Citing trampled wildflowers and flourishing wildfires, two environmentalist groups are suing the Los Angeles County Board of Supervisors for having approved the construction of more than 19,000 homes as part of the Centennial project.
The lawsuit, filed by the Center for Biological Diversity and the California Native Plant Society on May 28 in Los Angeles Superior Court, alleges the housing project near the Kern County line would convert some of California’s most “important remaining native grasslands and spectacular wildflower fields into a sprawling development.”
Centennial officials responded that the environmentalist group is taking a “my way or the highway” approach and standing in the way of much-needed housing stock, including affordable housing.
The project, about 48 miles north of Santa Clarita, would develop an area larger than Griffith Park and put about 57,000 residents in a high fire hazard area, the lawsuit alleges.
The suit notes that between 1964 and 2015, 31 wildfires larger than 100 acres occurred within 5 miles of the site, including four within the proposed project’s boundaries.

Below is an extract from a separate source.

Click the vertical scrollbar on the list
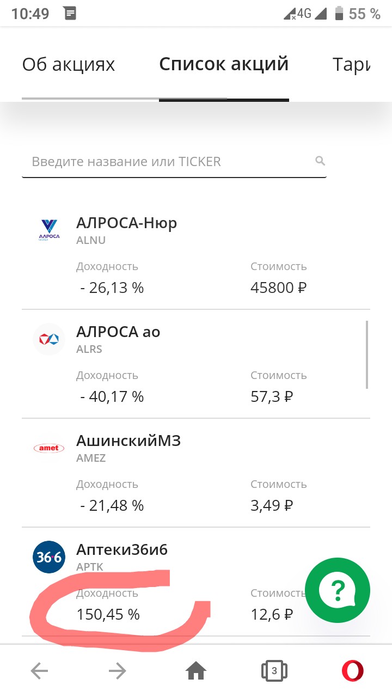This screenshot has height=697, width=392. [x=367, y=354]
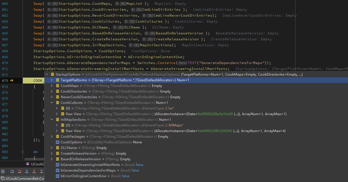The width and height of the screenshot is (348, 182).
Task: Collapse the CookCultures array node
Action: [52, 103]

More people in the area will likely increase the number of dangerous fires, said Center spokesman J.P. Rose, citing research he says shows eight out of 10 wildfires are caused by people.

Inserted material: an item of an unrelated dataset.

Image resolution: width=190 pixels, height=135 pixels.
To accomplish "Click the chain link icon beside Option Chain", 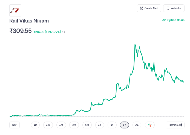I will pyautogui.click(x=164, y=20).
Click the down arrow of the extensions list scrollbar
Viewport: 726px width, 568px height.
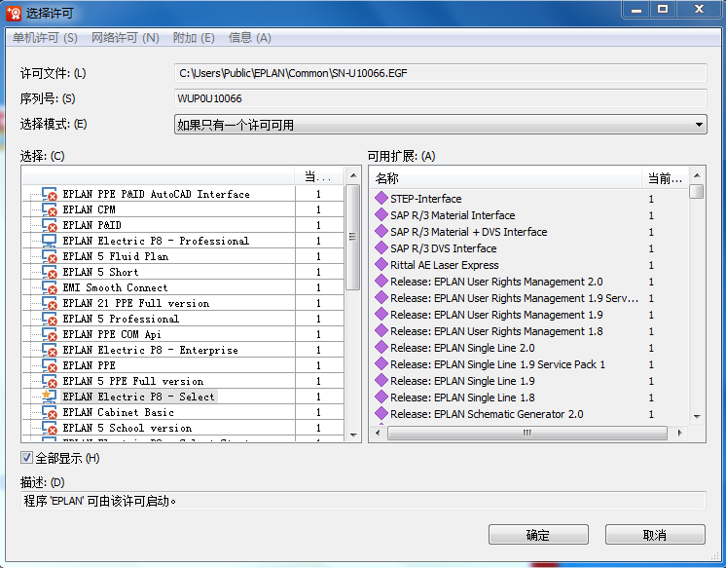tap(697, 416)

“Supervisors (Janice) Hahn, (Hilda) Solis, (Mark) Ridley-Thomas and (Kathryn) Barger approved perhaps the most wasteful and environmentally damaging development in county history,” Rose said Wednesday. “In addition to destroying some of the last large wildflower fields remaining in the county, Centennial will cost taxpayers nearly a billion dollars to build a new six-lane freeway.”
County approval, company response
On April 30, county supervisors granted Tejon Ranch developers approval for the Centennial project after it was tweaked to reflect the supervisors’ affordable housing concerns, among other items.
Barry Zoeller, spokesman for Tejon Ranch, sent out a news release Tuesday in response to the lawsuit.
“To stand in the way of an approved development that will bring thousands of much-needed price-attainable homes to Southern California families who are struggling to find housing they can afford is yet one more stark example of CBD’s ‘my-way-or-the-highway’ mentality,” the statement said.
“CBD’s intransigence is not surprising. It participated in the negotiations that led to the historic Tejon Ranch Conservation & Land Use Agreement that permanently conserves 90 percent of Tejon Ranch — 240,000 acres — only to, after participating in the negotiations for more than a year, walk away from the table just before the agreement was reached,” the statement said.
“It’s worth noting that all the participants in the negotiations indicated in advance that the outcome of negotiations would result in some real estate development on Tejon Ranch, and it was representatives from CBD who proposed the 90% conservation-10% development ratio,” Zoeller’s statement said. “Now, CBD says it’s opposed to conservation agreements. Clearly, CBD would rather retain the opportunity to sue (and presumably collect attorney’s fees on the chance it was to prevail) rather than compromising to achieve a guaranteed positive conservation outcome.”
Centennial is planned to be built in stages over 20 years. It includes the construction of nine villages that will each contain a mix of land uses that enable residents to live near schools, recreation, shopping, neighborhood businesses and services, civic buildings, medical facilities and employment centers.